Trump Jr.'s own costume showed a similar lack of humor: in the worst and saddest remake of Point Break yet (and I have attended a live improv version that required I wear a raincoat), he wore a rubber mask to dress as his own father. Walking around trapped in his father's skin is something he does every day of his life, I cannot believe he did this by choice on Fright Night. The Trump family does not always do childhood well, as evidenced by the famous photo shoot of Baron Trump, 11, riding a life-size lion in his father's gilded penthouse, and Trump's reaction to a child dressed as a dinosaur at the White House yesterday — this is the exact reaction I can imagine him having to a ghost that A Christmas Carol's him one day for his sins against the poor.
But back to the kids.
I am guilty of using my kids as props. Two years ago I dressed my daughter as a literal ham for Thanksgiving. She slept through a lot of it, just a sort of Be Our Guest character that is stuck under a spell. This year, though, she knew what she wanted to be: I had made a whole Cindel Towani costume, which she refused to put on. At 2 and a bit, she was determined that she would be a frog. I don't know where she got that idea, but she had a full-hearted belief that simply by stating it out loud, a frog costume would materialize. And it did! (After I chopped up my husband's green v-neck and did some rush-stitching.)

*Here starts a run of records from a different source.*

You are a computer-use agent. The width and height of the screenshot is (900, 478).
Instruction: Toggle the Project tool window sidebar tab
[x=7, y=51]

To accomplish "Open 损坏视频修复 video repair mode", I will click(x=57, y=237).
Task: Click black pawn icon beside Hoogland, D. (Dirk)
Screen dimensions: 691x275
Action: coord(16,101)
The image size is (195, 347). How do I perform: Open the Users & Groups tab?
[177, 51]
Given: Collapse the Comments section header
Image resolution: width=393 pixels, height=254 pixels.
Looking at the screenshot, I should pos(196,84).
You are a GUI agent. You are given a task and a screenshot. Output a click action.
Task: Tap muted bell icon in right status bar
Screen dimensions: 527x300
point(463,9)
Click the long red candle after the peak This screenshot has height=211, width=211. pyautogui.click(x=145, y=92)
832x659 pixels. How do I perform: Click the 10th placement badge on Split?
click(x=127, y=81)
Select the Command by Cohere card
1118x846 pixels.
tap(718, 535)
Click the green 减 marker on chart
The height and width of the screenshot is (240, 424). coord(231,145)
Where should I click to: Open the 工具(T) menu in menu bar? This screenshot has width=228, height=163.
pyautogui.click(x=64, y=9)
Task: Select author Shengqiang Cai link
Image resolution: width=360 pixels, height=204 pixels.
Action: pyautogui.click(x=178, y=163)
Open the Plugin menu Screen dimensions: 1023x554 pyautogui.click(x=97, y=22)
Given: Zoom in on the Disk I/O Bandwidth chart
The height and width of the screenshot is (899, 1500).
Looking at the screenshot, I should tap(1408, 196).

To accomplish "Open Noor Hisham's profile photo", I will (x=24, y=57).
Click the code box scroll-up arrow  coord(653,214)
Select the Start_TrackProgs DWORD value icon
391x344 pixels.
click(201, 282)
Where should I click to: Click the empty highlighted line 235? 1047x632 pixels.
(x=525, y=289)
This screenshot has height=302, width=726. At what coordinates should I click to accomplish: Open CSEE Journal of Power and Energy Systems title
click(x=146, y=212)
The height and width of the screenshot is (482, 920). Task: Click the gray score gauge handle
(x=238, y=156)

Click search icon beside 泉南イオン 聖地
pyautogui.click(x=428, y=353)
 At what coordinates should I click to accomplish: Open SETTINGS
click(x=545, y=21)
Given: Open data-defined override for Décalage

I agree with virtually nothing Donald Trump Jr. has ever said. The one piece of common ground we have is in delighting in putting our kids in silly costumes and unleashing them on our neighbors. I was worried for a minute at the level of creep in some zombie animatronics down the road last night. But there is nothing quite as scary as a man who knowingly met with representatives of the Russian government to get dirt on his father's political opponent using his 3 year old as a prop in his father's regime.